▼▼▼
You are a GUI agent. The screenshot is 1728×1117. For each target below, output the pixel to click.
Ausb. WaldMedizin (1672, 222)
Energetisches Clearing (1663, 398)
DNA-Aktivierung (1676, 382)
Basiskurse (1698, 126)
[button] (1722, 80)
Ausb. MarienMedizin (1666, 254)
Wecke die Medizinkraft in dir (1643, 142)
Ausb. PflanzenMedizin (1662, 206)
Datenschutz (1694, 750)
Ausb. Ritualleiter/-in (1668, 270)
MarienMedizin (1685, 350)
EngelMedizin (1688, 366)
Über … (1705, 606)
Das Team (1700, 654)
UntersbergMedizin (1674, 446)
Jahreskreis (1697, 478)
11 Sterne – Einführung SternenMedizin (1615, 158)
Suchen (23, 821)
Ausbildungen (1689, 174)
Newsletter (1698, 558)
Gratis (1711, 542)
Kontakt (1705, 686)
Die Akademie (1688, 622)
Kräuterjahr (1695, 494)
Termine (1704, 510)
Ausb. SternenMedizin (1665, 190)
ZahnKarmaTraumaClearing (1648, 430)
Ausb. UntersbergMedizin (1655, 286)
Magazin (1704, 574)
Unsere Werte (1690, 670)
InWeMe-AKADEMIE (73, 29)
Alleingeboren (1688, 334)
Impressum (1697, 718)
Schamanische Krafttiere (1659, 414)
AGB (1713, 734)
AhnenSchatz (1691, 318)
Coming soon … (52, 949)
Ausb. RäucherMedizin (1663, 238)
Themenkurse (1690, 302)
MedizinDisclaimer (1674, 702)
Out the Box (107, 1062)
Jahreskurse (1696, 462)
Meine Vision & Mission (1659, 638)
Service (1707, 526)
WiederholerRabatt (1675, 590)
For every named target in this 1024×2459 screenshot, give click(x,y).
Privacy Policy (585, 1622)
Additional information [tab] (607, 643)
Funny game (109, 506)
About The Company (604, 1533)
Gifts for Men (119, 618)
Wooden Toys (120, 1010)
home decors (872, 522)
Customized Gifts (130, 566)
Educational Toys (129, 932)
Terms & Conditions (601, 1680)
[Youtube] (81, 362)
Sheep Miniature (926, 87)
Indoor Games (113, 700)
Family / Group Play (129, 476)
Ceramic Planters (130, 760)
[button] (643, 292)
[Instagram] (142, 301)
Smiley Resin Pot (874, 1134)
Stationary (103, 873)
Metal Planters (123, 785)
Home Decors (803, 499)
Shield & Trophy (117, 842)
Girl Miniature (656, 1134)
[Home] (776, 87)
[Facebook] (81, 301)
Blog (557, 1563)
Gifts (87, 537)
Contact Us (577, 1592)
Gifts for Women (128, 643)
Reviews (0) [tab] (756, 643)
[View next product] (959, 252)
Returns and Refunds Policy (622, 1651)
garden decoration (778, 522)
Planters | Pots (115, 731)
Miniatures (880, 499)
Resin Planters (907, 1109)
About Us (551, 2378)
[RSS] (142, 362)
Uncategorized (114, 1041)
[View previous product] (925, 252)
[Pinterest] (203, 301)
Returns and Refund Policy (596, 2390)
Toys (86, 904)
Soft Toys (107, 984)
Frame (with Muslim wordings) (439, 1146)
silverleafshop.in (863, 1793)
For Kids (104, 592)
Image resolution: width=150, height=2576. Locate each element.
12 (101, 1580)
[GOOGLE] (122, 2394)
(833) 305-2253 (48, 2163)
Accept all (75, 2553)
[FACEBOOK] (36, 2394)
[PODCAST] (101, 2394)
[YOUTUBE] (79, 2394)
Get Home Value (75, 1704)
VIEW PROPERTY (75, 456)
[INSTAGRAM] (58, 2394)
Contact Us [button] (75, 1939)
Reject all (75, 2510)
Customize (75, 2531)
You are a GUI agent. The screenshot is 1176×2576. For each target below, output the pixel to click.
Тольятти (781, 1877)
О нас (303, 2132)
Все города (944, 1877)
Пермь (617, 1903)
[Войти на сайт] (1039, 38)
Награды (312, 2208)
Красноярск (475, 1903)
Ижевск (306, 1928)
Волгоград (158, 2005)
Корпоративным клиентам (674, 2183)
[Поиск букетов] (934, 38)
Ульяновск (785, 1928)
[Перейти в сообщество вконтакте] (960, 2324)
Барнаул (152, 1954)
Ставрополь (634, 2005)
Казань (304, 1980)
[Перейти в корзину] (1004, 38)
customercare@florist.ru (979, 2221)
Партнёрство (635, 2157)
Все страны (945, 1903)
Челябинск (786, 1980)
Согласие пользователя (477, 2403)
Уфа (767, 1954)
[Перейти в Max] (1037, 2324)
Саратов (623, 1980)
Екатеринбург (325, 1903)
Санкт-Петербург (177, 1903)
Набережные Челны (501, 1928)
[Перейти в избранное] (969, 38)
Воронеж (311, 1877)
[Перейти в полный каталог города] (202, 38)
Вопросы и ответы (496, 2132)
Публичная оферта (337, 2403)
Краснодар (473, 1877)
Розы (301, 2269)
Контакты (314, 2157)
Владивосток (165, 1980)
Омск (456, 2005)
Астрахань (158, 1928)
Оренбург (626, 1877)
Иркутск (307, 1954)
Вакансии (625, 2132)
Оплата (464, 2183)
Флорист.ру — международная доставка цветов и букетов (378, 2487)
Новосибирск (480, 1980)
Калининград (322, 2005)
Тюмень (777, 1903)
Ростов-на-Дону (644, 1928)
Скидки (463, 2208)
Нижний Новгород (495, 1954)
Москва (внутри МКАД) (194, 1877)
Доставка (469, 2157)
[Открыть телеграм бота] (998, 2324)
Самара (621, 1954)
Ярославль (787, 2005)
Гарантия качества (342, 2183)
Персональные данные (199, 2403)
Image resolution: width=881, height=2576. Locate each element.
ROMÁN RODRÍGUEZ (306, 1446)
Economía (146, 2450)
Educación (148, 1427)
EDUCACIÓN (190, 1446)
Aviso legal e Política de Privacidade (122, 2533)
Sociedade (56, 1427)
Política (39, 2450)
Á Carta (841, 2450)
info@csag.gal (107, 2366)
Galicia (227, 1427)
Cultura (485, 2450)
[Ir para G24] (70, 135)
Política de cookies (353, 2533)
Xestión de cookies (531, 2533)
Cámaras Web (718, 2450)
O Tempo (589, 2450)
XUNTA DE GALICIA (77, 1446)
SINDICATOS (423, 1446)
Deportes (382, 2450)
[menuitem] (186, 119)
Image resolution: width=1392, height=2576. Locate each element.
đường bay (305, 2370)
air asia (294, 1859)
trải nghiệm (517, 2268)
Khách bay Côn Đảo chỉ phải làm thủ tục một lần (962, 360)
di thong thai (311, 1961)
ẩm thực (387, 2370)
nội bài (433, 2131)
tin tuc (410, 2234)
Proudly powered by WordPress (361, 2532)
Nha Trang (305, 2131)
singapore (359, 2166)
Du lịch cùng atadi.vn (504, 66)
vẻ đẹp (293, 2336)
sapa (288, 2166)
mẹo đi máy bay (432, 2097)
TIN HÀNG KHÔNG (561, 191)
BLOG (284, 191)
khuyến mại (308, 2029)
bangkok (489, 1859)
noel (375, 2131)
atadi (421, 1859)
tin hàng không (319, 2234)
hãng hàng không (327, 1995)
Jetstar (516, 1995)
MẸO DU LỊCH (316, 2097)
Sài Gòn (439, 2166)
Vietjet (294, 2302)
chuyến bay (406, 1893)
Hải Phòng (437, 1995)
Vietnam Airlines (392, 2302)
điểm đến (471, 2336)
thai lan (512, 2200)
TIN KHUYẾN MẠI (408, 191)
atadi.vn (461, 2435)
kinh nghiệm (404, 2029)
▲▲▲
**Action item**
Report, for the data above, every line in which the string "element" appears.

**Output below**
Image resolution: width=150, height=2576. Locate each element.
Image resolution: width=881, height=2576. Locate each element.
Image resolution: width=1392, height=2576. Locate each element.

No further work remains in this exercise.